#### [PROBLEM DESCRIPTION]
Lines from the one holding "Task: Click the 仅第二屏幕 monitor icon" through the end of the entries, inclusive, form the whole output; reproduce them exactly and omit pictures.

[Dataset entries]
--

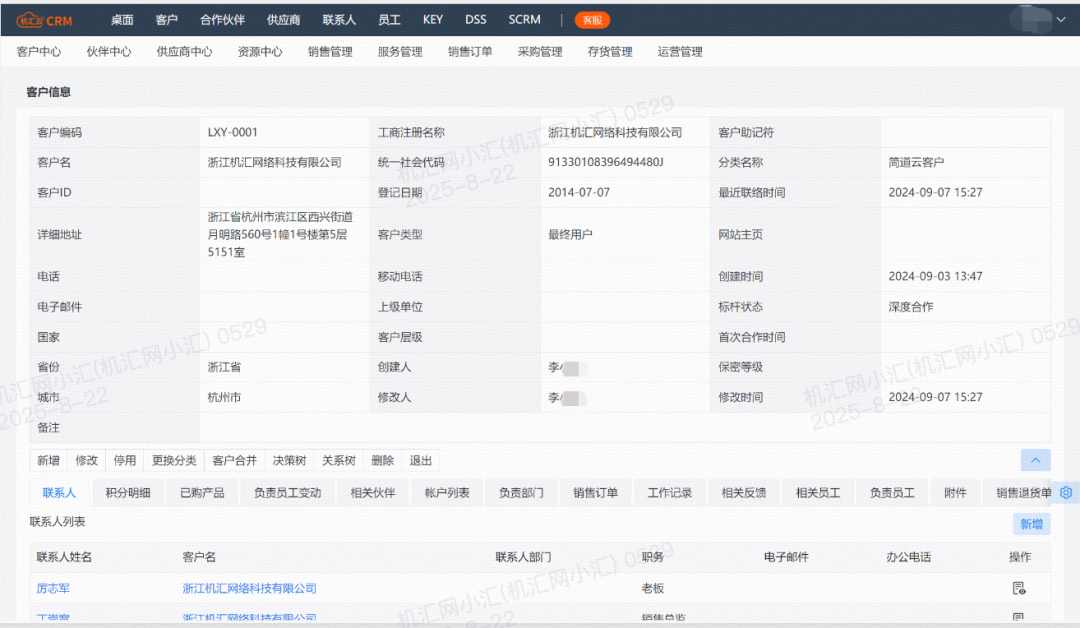This screenshot has height=628, width=1080.
Task: Click the blue 新增 button above the contact list
Action: click(1031, 523)
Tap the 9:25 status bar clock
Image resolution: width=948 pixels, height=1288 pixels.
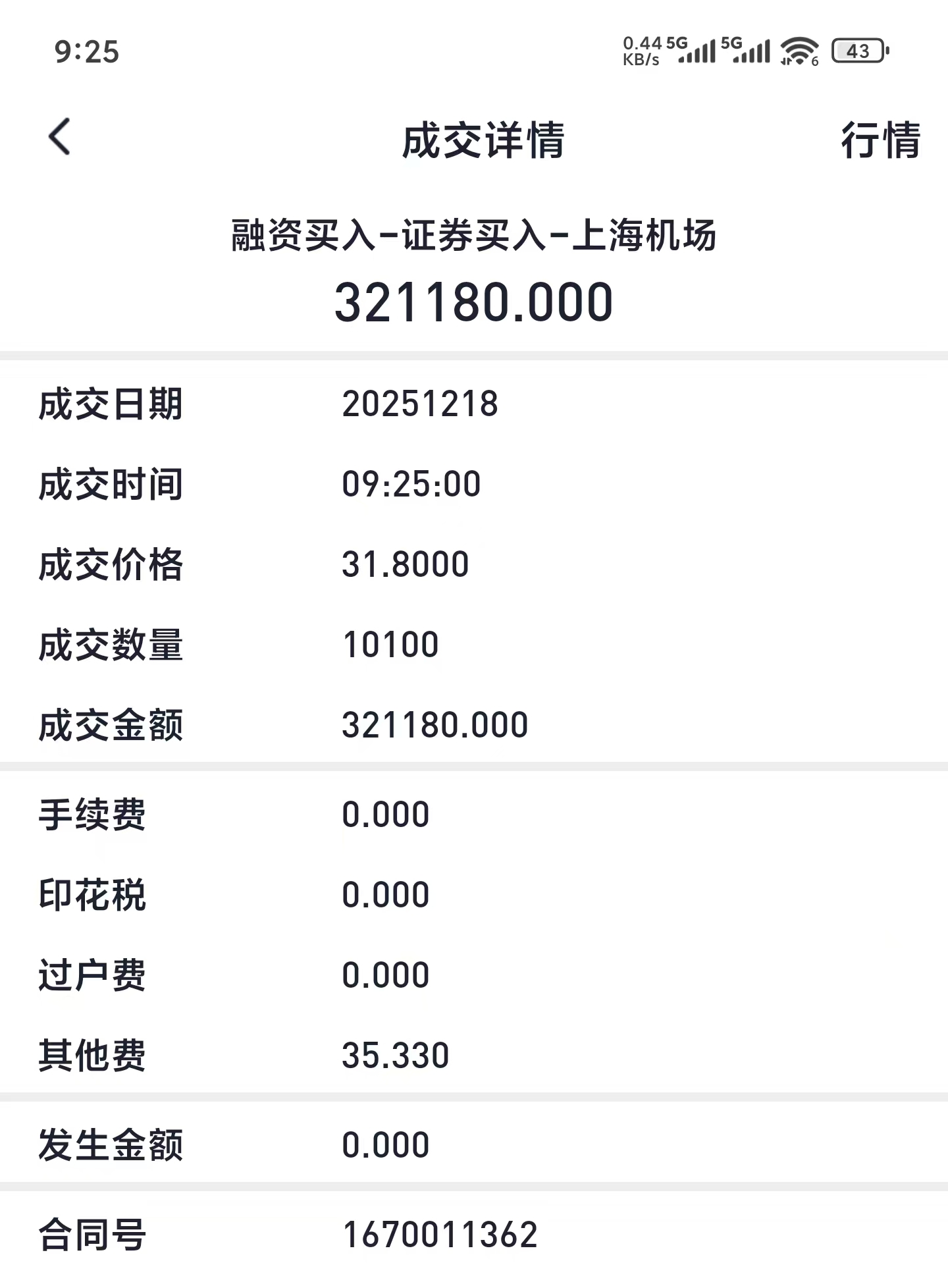point(87,52)
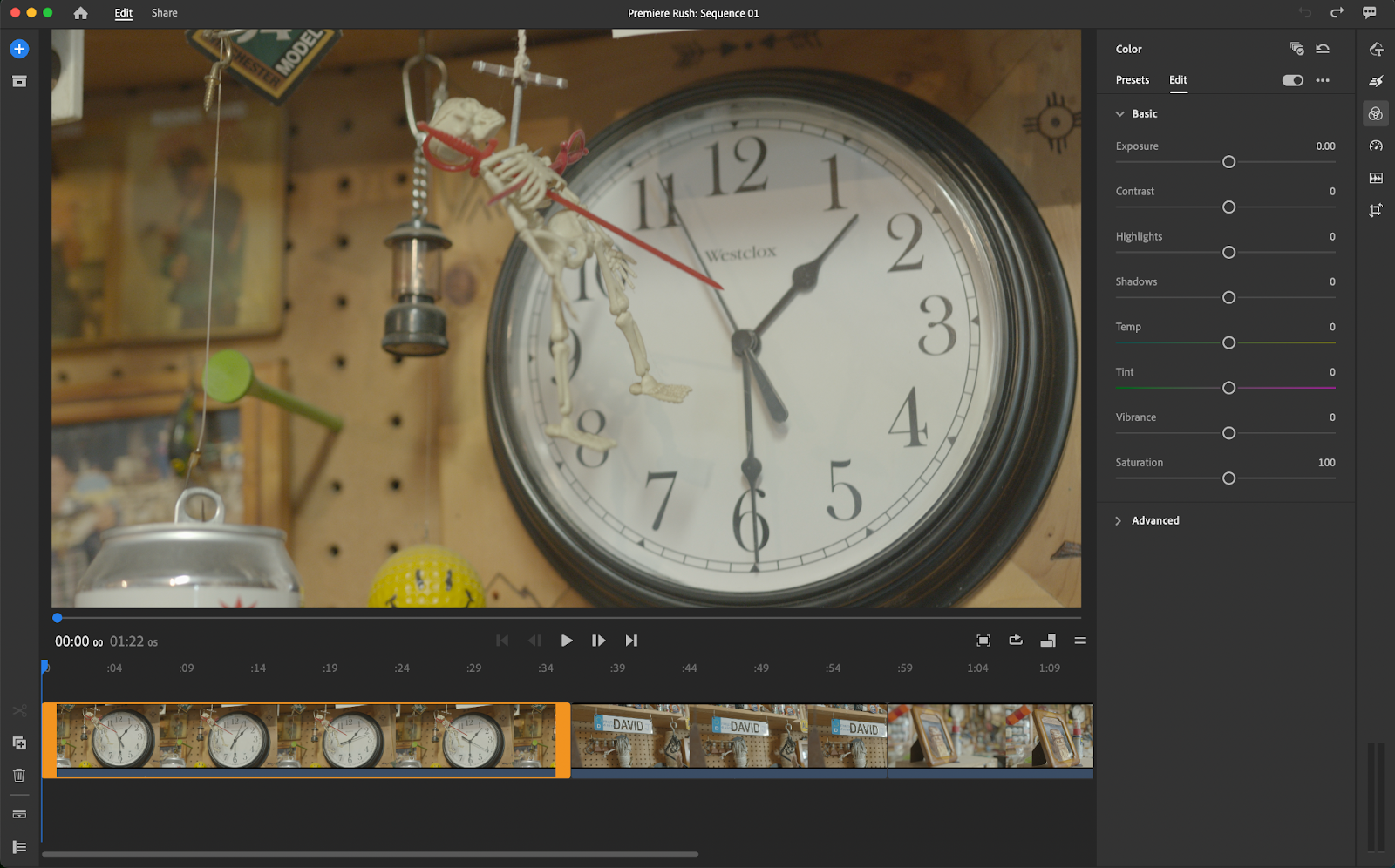Select the DAVID sign clip in timeline

(728, 736)
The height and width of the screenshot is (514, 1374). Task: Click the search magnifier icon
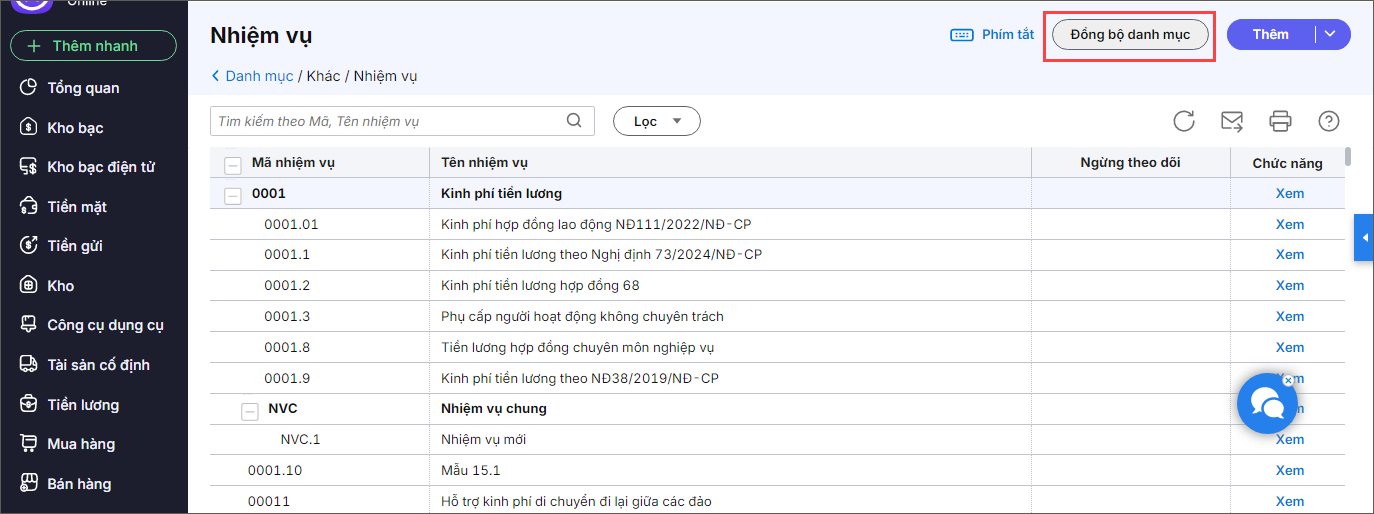click(x=574, y=121)
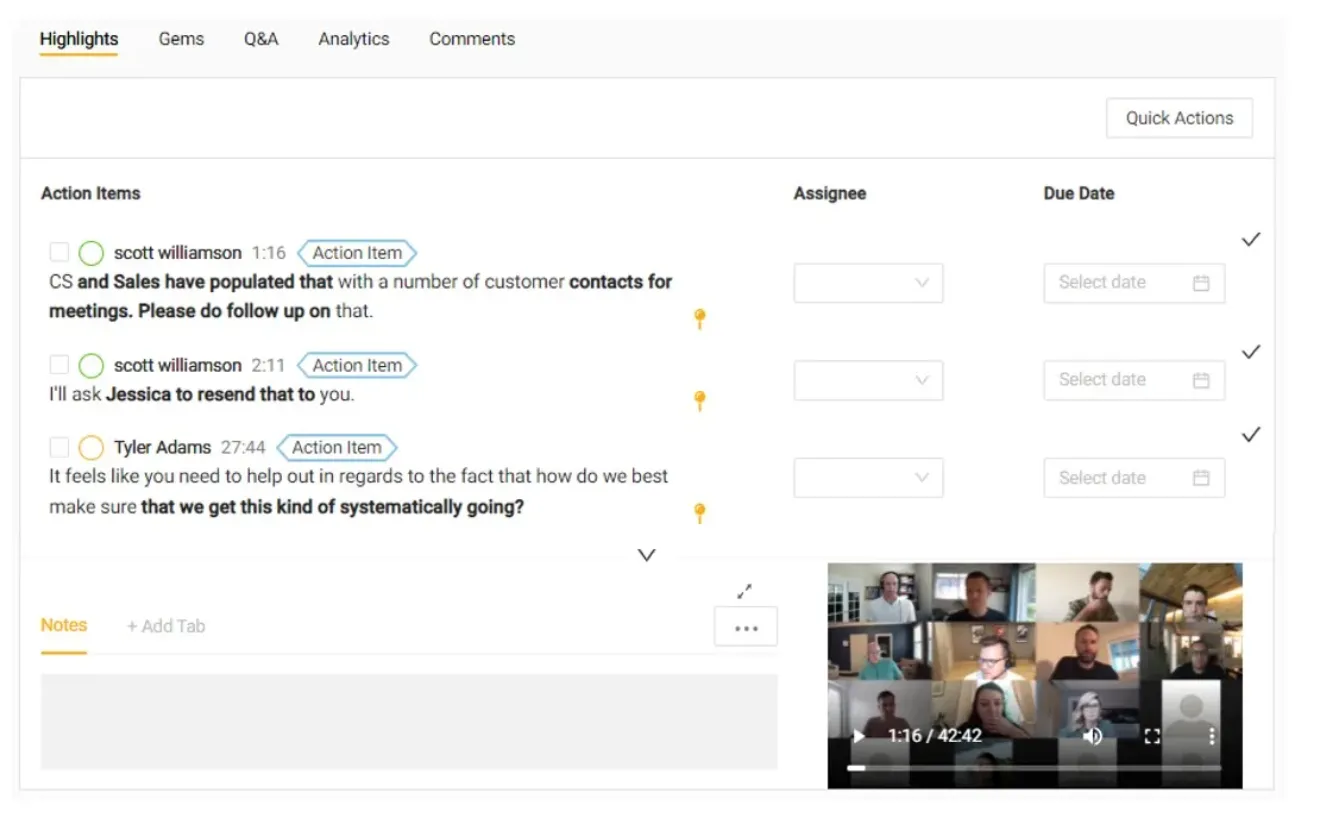This screenshot has height=828, width=1320.
Task: Open the assignee dropdown for the first action item
Action: tap(868, 283)
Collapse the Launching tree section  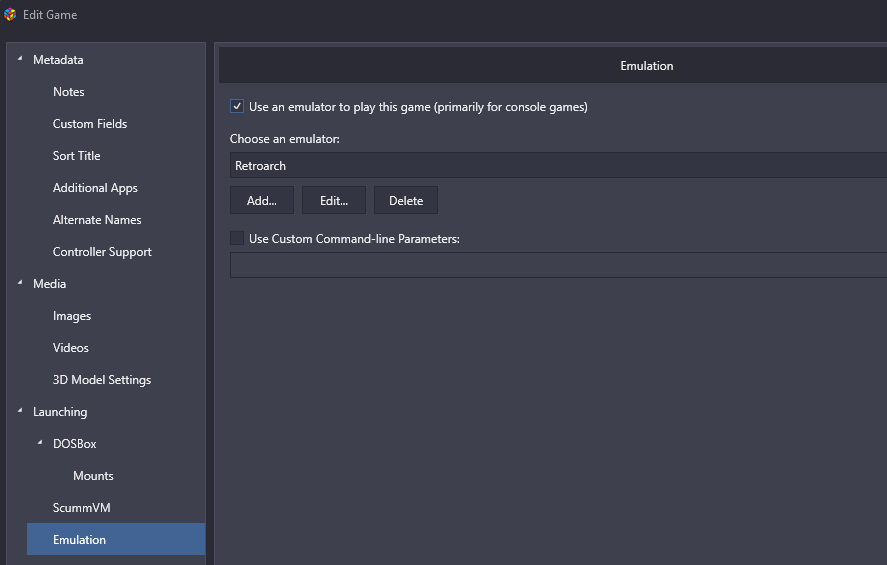click(20, 411)
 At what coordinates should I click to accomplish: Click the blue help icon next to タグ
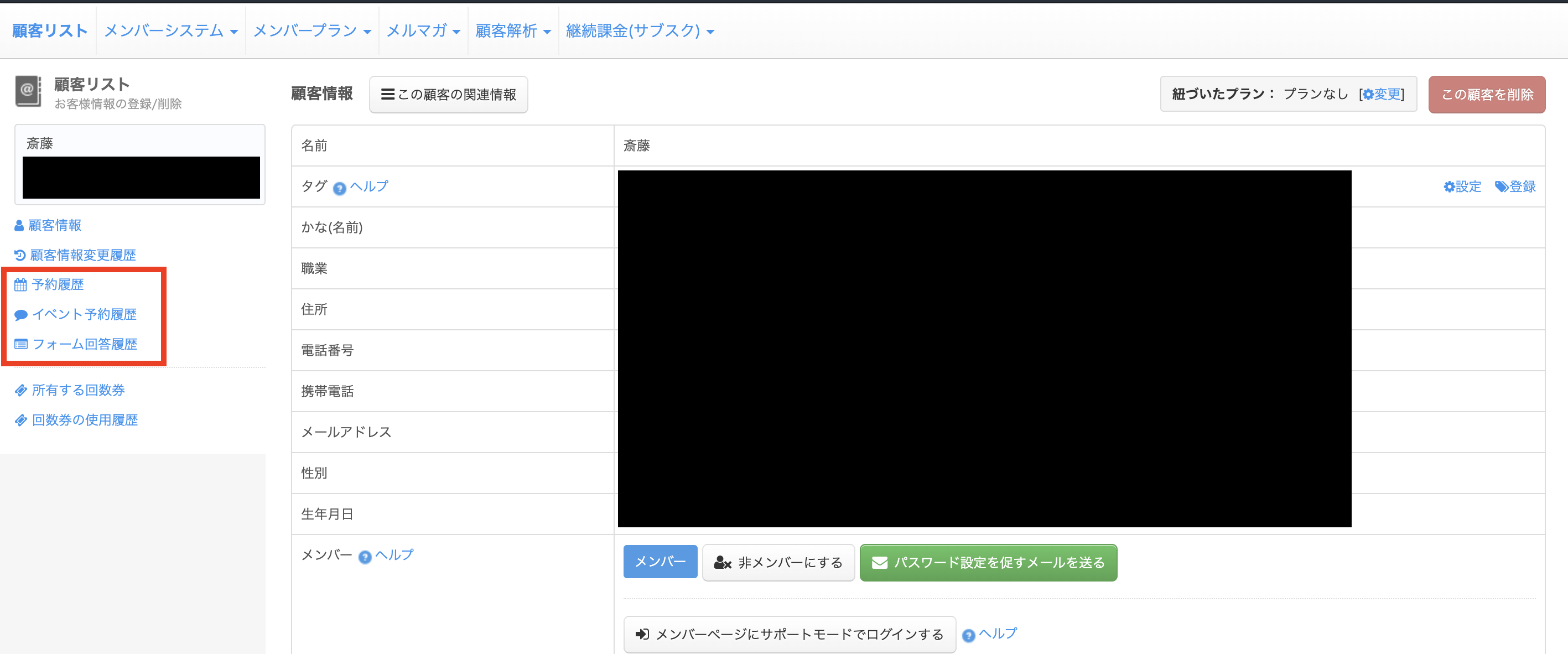(x=340, y=188)
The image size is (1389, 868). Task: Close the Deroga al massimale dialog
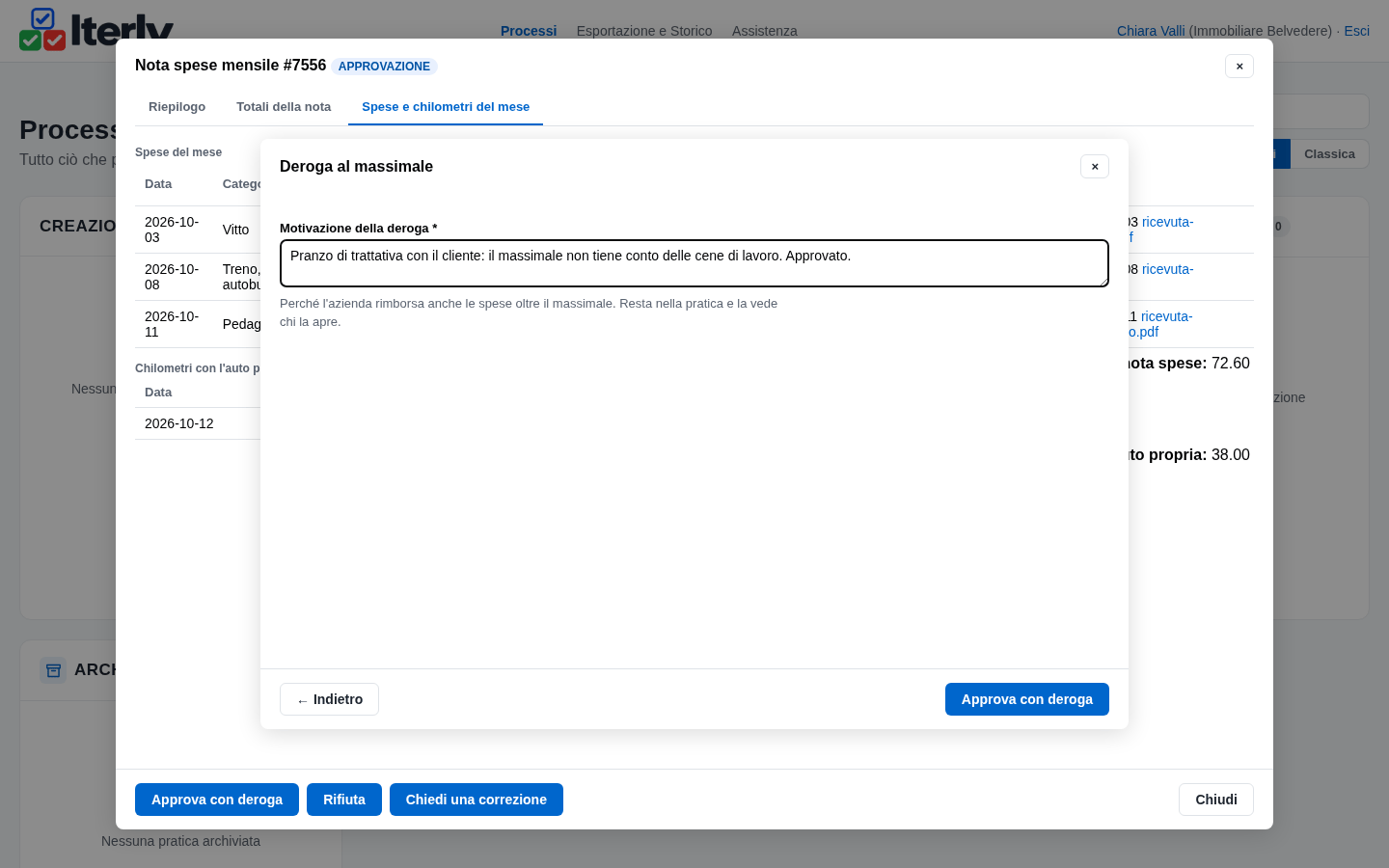(x=1095, y=167)
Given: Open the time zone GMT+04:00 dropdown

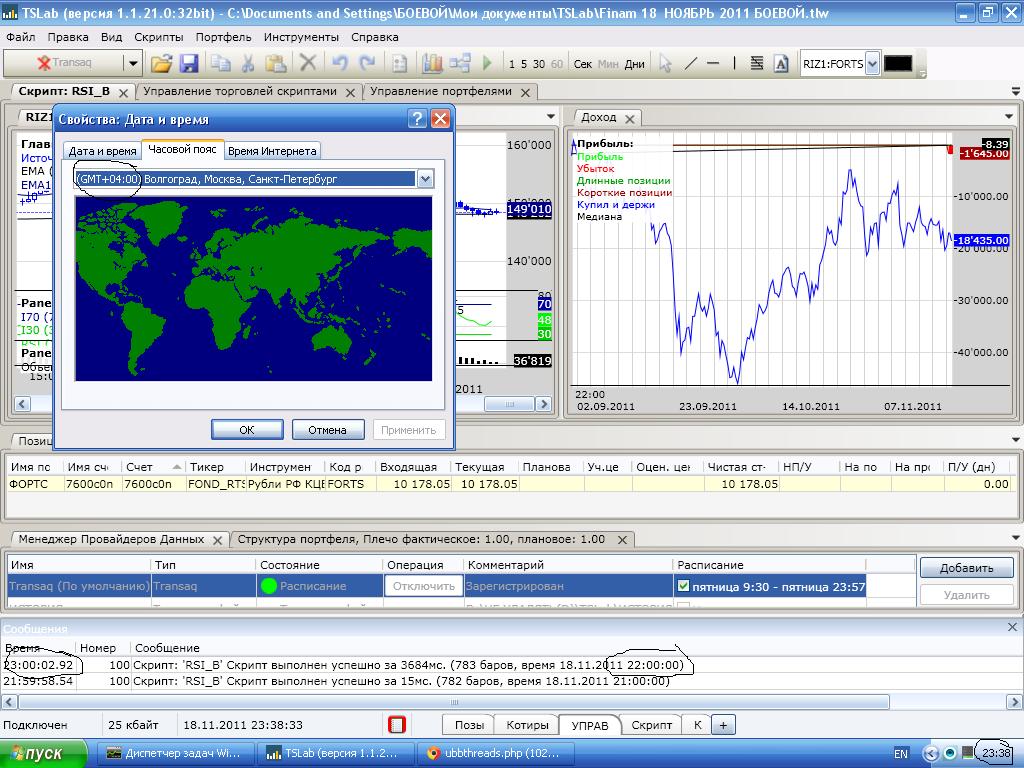Looking at the screenshot, I should click(x=425, y=179).
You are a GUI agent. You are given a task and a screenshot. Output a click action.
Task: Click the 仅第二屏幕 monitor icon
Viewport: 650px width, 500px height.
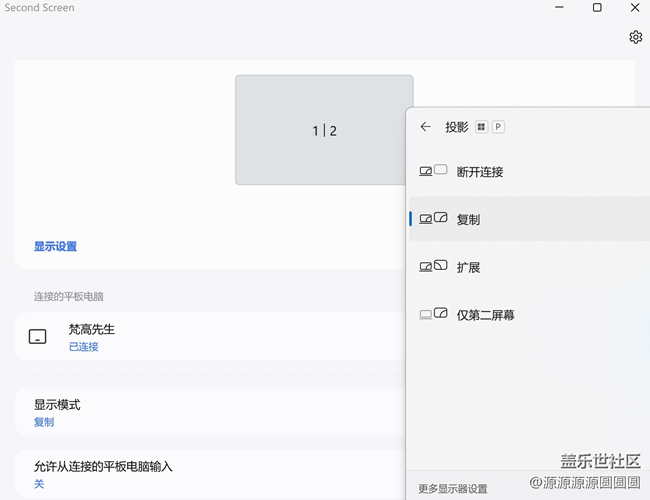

--

#### [OUTPUT FOR THIS EXERCISE]
Task: Click the 仅第二屏幕 monitor icon
Viewport: 650px width, 500px height.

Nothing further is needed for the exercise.